L’invisibilité de l’infrastructure d’Internet en occulte également les biais. Cependant, cela ne veut pas dire qu’ils n’existent pas. La plupart des serveurs (qui hébergent les sites web et les données des internautes) sont situés aux États-Unis ou en Europe, alors que trois quarts des internautes vivent dans les pays du Sud. Certaines régions ou pays sont plus « connectés » que d’autres du fait d’histoires longues et compliquées de privilèges ou d’exclusion, ce qui a des conséquences d’un point de vue géographique. La plupart des ingénieurs en informatique sont (encore) des hommes, et beaucoup d’algorithmes sur lesquels reposent les usages de base d’Internet sont marqués par le racisme et le sexisme. Alors que nous commençons à développer des algorithmes qui pensent par eux-même (« intelligence artificielle »), il faut se demander qui leur apprend à penser, et comment.
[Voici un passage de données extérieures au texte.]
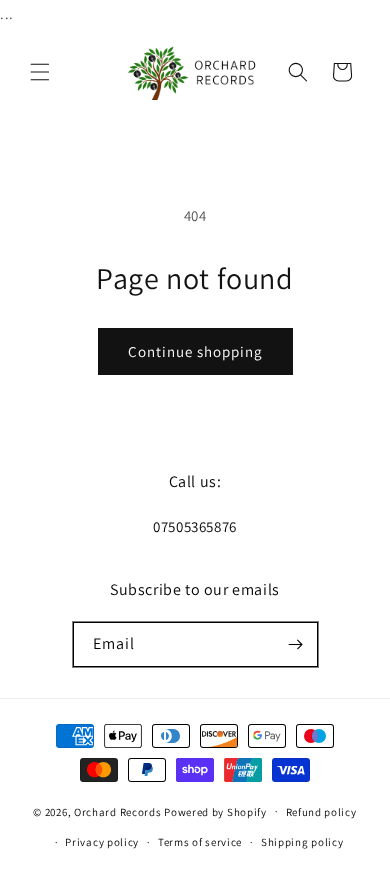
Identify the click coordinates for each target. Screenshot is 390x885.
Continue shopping (195, 351)
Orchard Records (118, 811)
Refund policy (321, 812)
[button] (40, 72)
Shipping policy (302, 842)
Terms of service (200, 842)
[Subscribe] (296, 644)
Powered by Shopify (215, 811)
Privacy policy (102, 842)
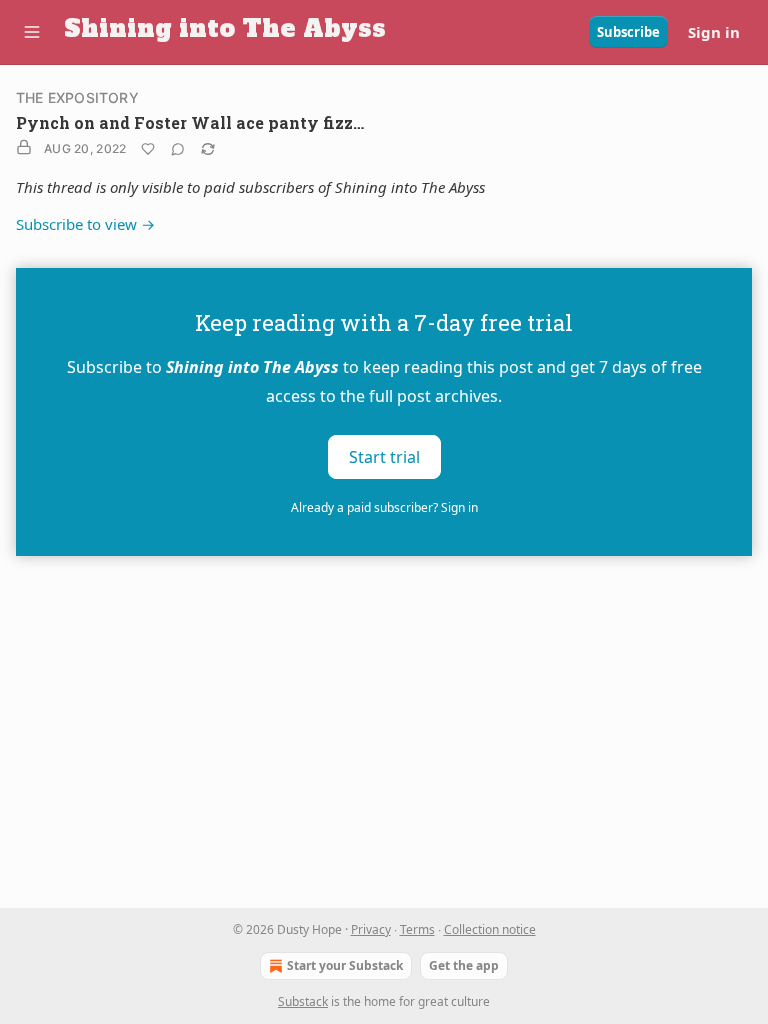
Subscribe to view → (85, 224)
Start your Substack (345, 965)
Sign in (714, 32)
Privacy (371, 929)
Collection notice (490, 929)
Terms (417, 929)
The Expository (77, 97)
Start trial (384, 456)
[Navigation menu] (32, 32)
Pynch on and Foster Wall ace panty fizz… (190, 122)
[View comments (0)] (178, 149)
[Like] (148, 149)
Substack (303, 1001)
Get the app (464, 965)
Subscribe (628, 32)
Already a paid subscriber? (384, 507)
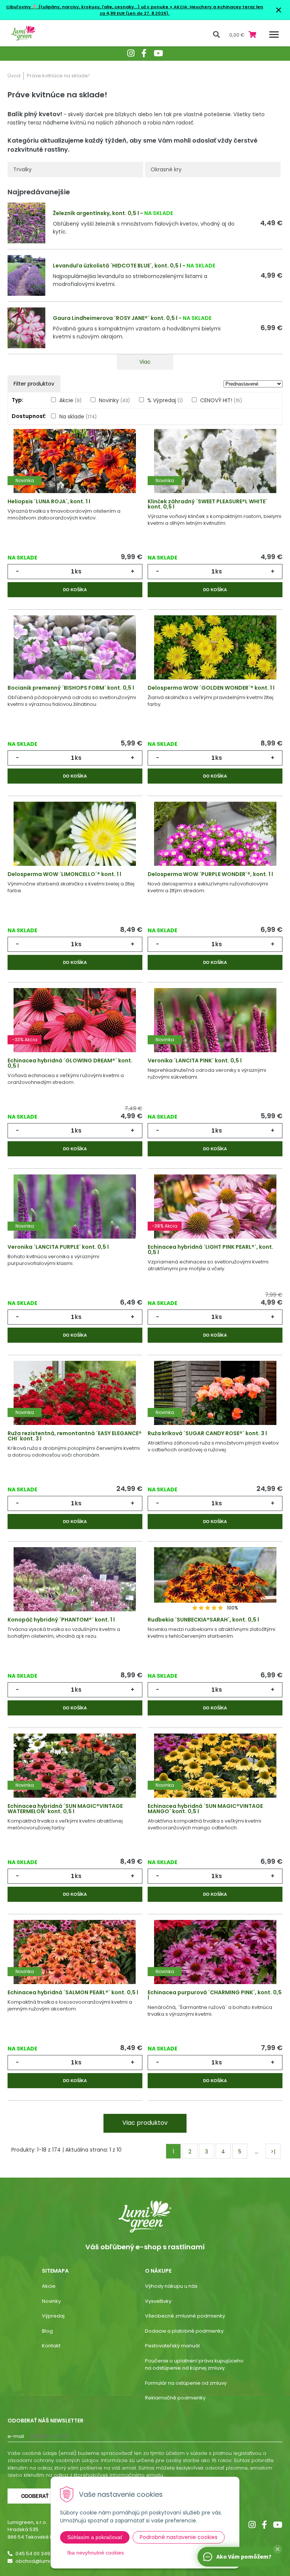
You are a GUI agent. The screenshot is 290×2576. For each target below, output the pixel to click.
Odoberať (35, 2496)
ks (78, 571)
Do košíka (75, 589)
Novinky (114, 400)
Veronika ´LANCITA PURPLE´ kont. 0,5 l (58, 1247)
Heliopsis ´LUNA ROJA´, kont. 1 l (49, 501)
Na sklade (78, 416)
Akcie (70, 400)
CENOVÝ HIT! (221, 400)
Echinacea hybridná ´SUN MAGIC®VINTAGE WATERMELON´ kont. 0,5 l (65, 1808)
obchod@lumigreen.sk (43, 2561)
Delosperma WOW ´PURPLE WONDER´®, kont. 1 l (210, 874)
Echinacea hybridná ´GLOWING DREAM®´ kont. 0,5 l (70, 1063)
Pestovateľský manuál (172, 2345)
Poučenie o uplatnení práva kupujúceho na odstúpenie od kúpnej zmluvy (194, 2364)
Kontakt (51, 2345)
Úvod (14, 75)
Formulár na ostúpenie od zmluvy (186, 2383)
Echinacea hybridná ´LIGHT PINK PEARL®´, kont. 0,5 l (210, 1249)
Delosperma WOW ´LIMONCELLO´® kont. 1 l (64, 874)
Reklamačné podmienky (175, 2397)
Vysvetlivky (158, 2301)
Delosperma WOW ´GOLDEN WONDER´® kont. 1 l (211, 688)
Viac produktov (145, 2122)
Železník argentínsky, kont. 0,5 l (96, 213)
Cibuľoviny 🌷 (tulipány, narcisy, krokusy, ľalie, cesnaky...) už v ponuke (87, 7)
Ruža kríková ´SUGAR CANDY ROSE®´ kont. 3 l (207, 1433)
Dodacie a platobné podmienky (184, 2331)
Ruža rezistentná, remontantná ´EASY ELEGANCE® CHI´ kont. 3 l (75, 1435)
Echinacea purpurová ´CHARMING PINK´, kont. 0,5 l (215, 1995)
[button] (277, 2549)
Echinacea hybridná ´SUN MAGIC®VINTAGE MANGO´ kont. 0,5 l (205, 1808)
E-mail (16, 2436)
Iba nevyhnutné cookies (95, 2553)
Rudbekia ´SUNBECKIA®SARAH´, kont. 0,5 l (203, 1619)
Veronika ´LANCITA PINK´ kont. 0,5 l (195, 1060)
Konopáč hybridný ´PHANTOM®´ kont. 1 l (61, 1619)
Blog (47, 2331)
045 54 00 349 (32, 2553)
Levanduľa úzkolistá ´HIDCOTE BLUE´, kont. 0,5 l (117, 265)
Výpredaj (53, 2315)
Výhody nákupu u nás (171, 2286)
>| (273, 2151)
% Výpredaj (165, 400)
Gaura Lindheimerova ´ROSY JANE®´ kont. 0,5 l (115, 318)
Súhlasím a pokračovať (94, 2537)
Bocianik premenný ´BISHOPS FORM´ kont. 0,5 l (71, 688)
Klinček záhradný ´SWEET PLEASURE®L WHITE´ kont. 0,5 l (207, 504)
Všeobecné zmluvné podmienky (185, 2315)
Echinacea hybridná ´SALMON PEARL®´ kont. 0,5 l (73, 1992)
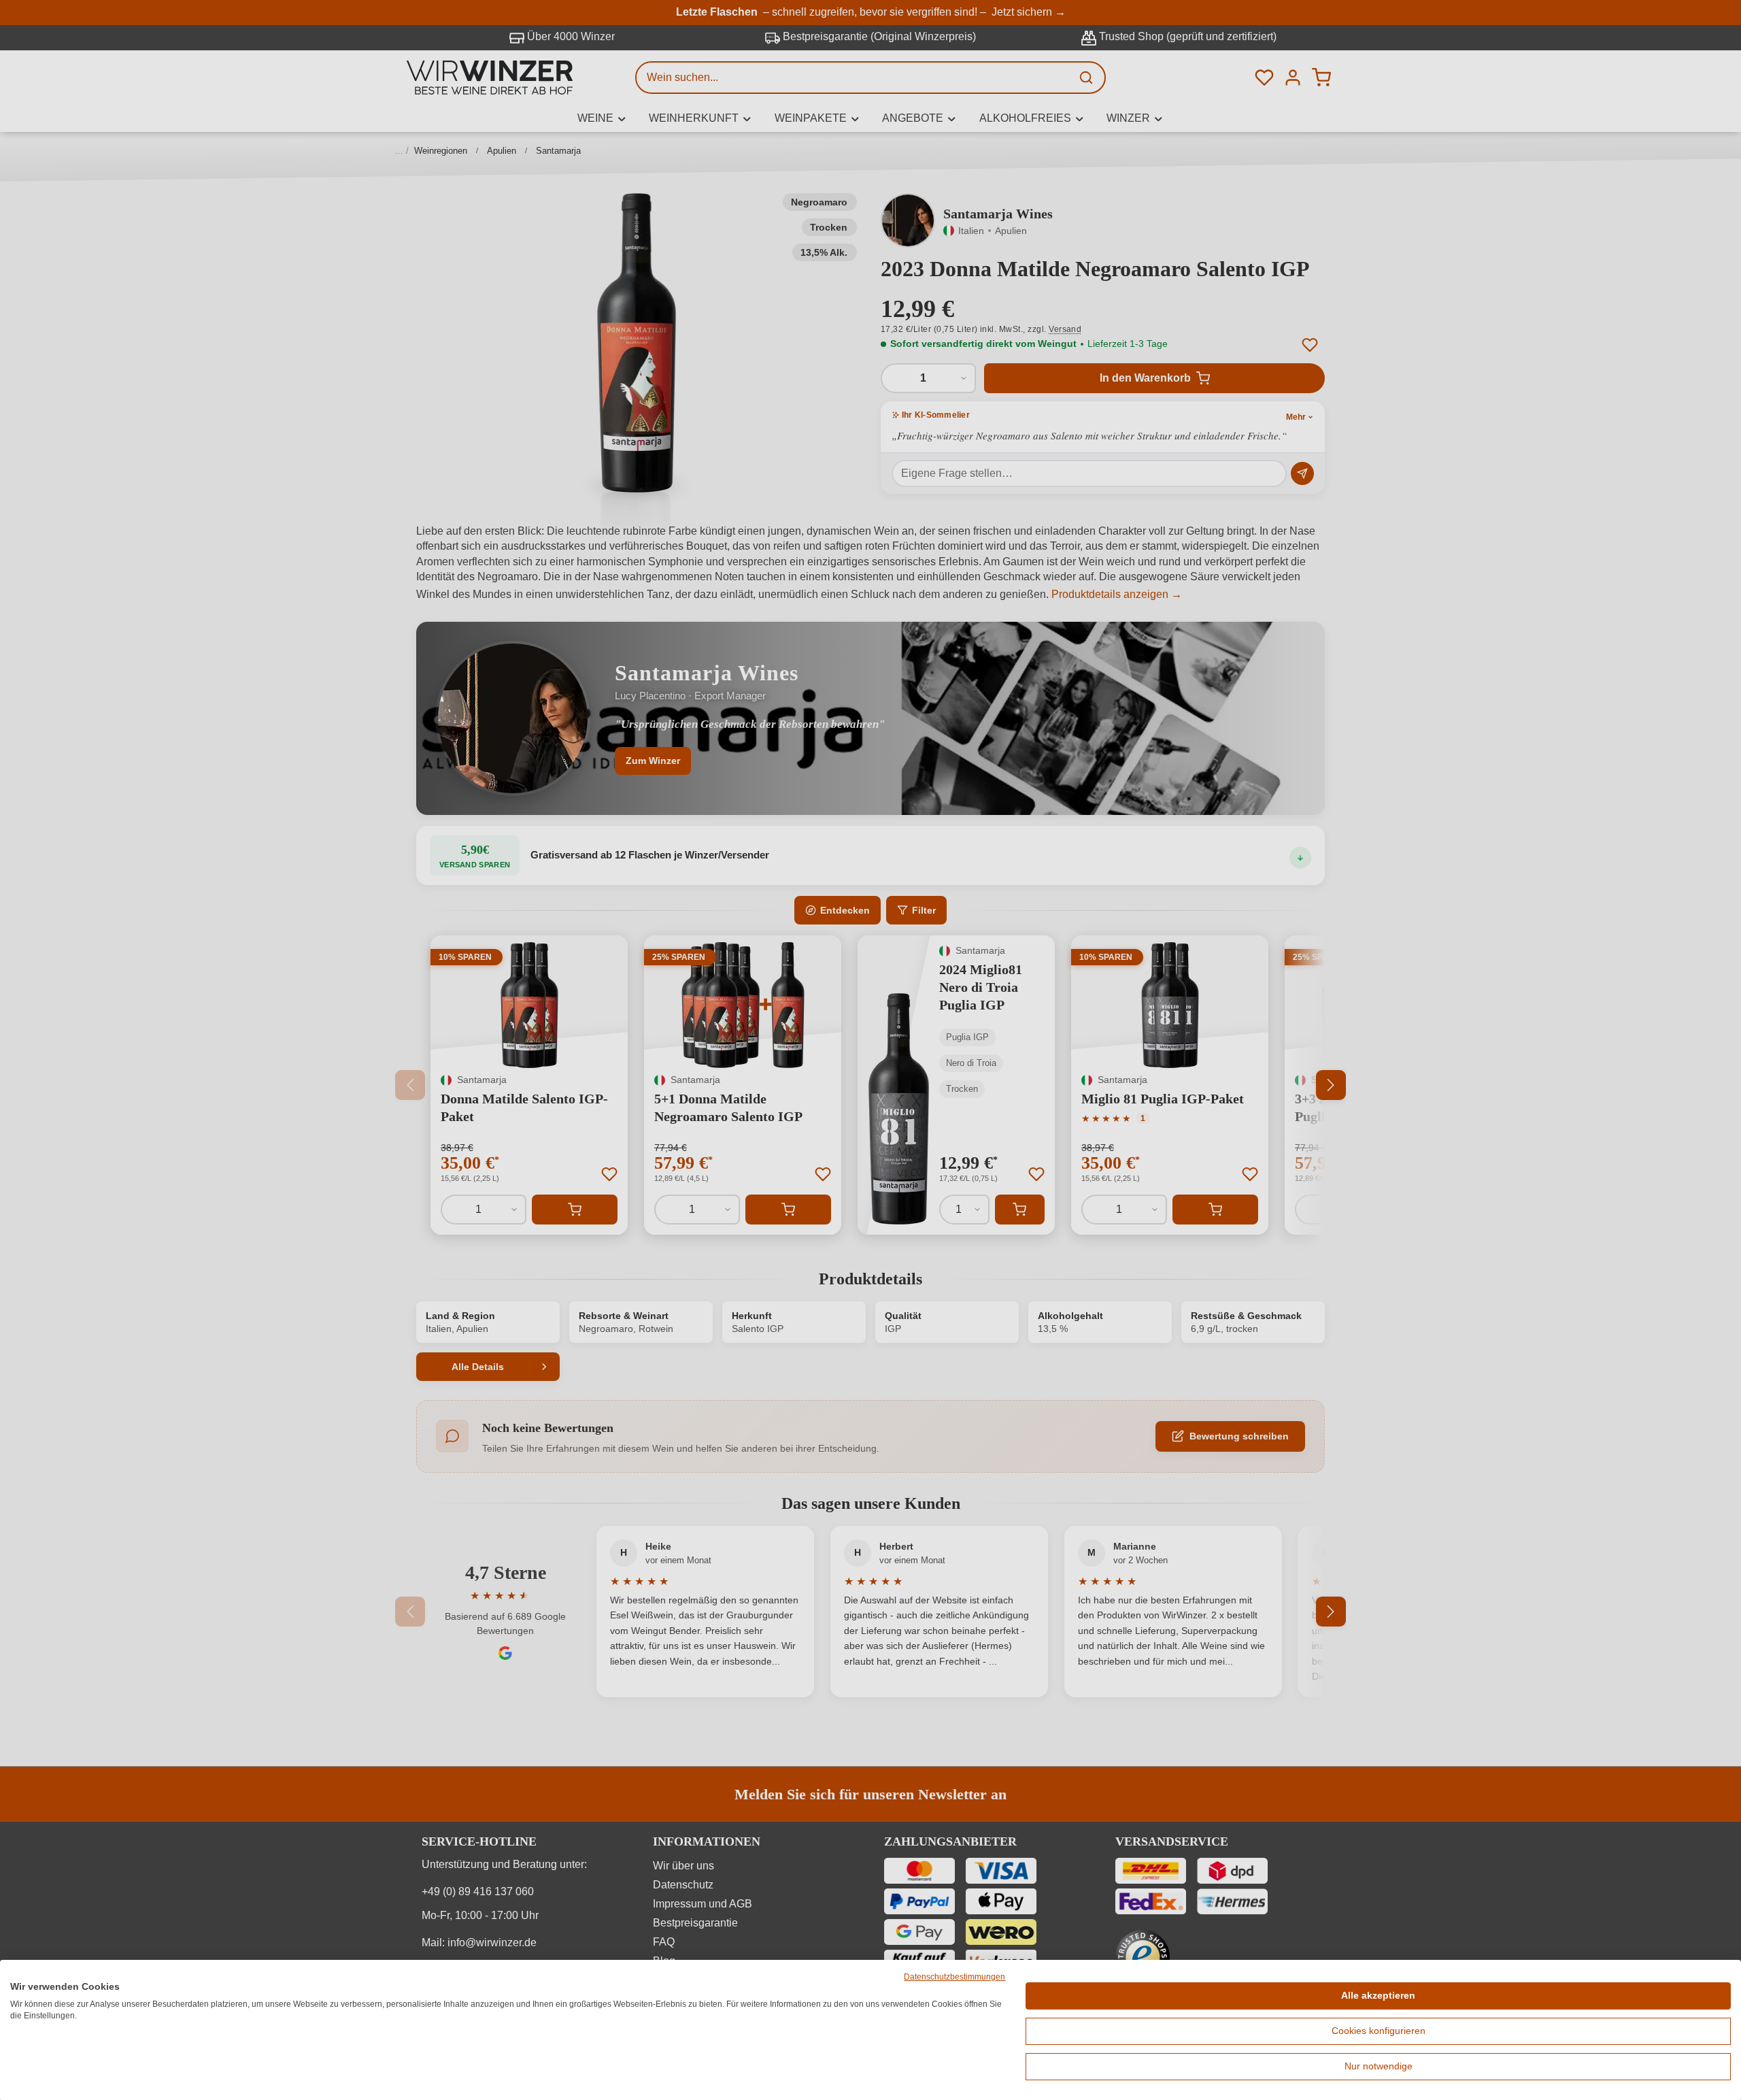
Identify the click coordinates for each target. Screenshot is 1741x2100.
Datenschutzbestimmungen (954, 1977)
Les questions qui nous tiennent à cœeur :

  • À quoi ressemble vraiment la géographie d’Internet ?
  • Qui construit l’Internet que nous voyons et utilisons au quotidien ?
  • Quels biais sont intégrés dans l’architecture invisible d’Internet ?
  • Il est impossible de rendre le code neutre (il est écrit par des êtres humains !), mais comment lui donner plus d’humanité ?
  • Comment inventer une infrastructure d’Internet plus décentralisée et autonome ?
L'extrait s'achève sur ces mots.